Я стою в дверях, а она продолжает смотреть на меня, как на шедевр советского кино. Ну же, впускай меня, обнимай меня, целуй, я вернулся! Я в открытых дверях. Теперь я дома, я на пороге, мне не страшна улица – я имею право на своей лестничной клетке хоть стол поставить да водку пить. Я распахиваю дверь ещё сильнее: вот он я! Затем надвигаюсь на смелого человека, отставившего одну ногу и поглощаю его своим пальто, он теряется в его складках. «Я принес тебе глазированный сырок», – слышатся раскаты громоподобного голоса. Зевс смеется, Зевс жалеет. Безопасность. Идиллия. Двери распахнуты. Бог рокочет как можно нежнее: «Я старался. Я не раздавил его». «Мы разделим его пополам», – слышится тихое.

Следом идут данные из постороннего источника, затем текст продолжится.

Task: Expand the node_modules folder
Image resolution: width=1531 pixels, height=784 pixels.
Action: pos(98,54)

За окном настоящий Бог рассыпал подушку с перьями, и пух ещё тает на моих плечах. «Не смахивай снег, – говорю я, – это святая вода». Пальто, суконная шинель, у меня огромная и теплая. Я приобрел её в театре за бесценок на распродаже. У нас похоронили спектакль про военных, кажется, «Жди меня»; генералов, майоров и всякой солдатни там было предостаточно. Вот все бедные и пьющие артисты оперетты расхватали этот пронафталиненный хлам, залатали, где надо – и я теперь похож на памятник Дзержинскому, и тоже без головного убора.

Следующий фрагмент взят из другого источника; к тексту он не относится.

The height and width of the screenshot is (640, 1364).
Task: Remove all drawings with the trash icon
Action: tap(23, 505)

«А вот теперь закрывай ворота!» – кричу и с разбегу бросаюсь на кровать – пружинистый матрац ещё долго, постепенно замолкая, подбрасывает мое безжизненное тело.

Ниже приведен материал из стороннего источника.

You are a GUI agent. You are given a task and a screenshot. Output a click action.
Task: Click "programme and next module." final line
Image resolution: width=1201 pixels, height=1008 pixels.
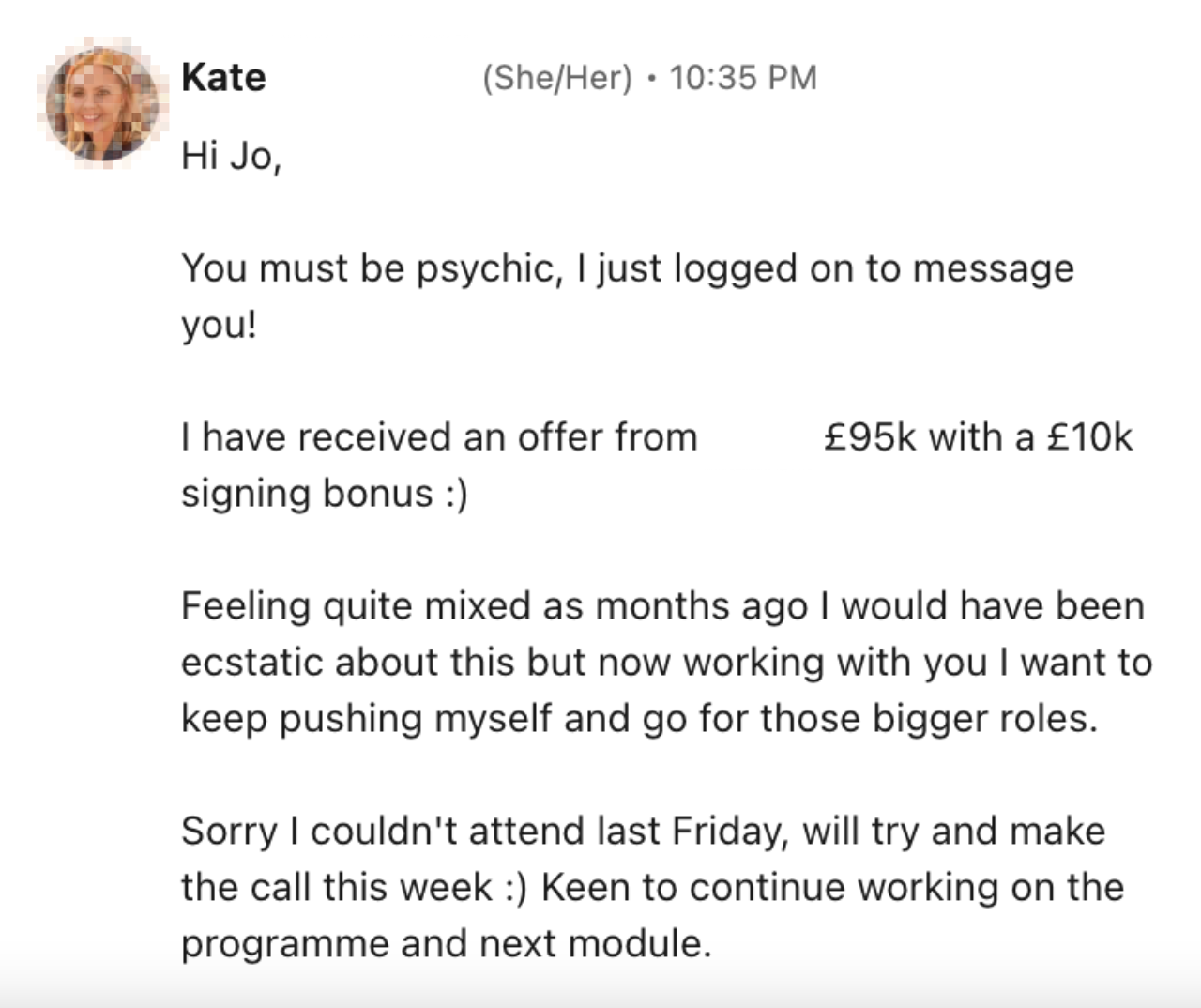point(446,944)
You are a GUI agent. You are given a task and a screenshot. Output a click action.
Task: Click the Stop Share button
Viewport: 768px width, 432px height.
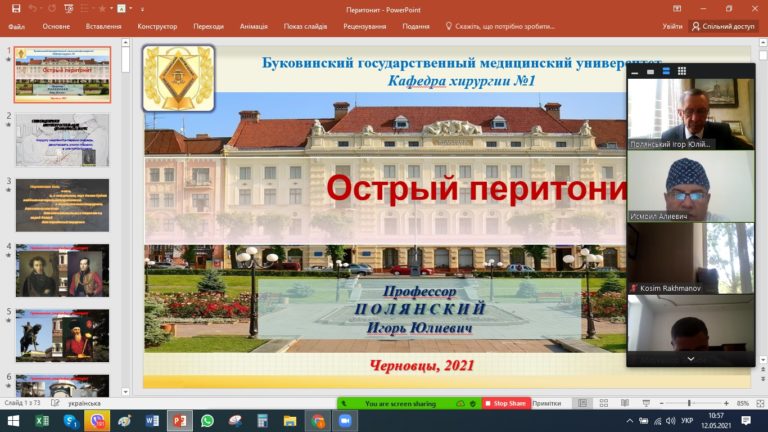click(505, 403)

Но когда же все это началось! Когда она стала подозревать, что я однажды не прийду? Когда она стала смотреть на меня, появляющегося поздно ночью в дверях, как на чудо?..

Это случилось две зимы назад: я впервые напугал её.

Помню, как меня долго приводили в себя в милиции: резиновые дубинки молотили мое тело, а я только чесался и цедил с улыбкой: «Ну, уссышься». Я был избит, руки резали наручники и самостоятельно не мог подняться с кафельного пола; я сроднился с этим полом, с подошвами, наступающих на меня людей, с запахами, теми, которые на высоте носа прямостоящего человека никогда не слышны, полюбил полустертые узоры на каждой плиточке в зоне моего зрения, – я прожил целую жизнь, которая напоминает бред пьяного турка. Когда меня наконец смогли усадить на стул, в задачу мне поставили ждать. И я стал ждать, временами забываясь и заваливаясь. Наконец пришла она… с мешком вещей для меня, сухих и чистых, ведь я был весь мокрый и не было у меня ни шапки, ни шарфа, ни рукавиц. Еще она принесла южные солнцезащитные очки. Помню, лет тридцать назад она носила их сама. Припоминаю брошюру «Крым – ваша здравница», на обложке которой нарисована женщина в таких точно очках, в соломенной шляпище, в купальнике и стоит в какой-то развязной позе, даже странной для шестидесятых.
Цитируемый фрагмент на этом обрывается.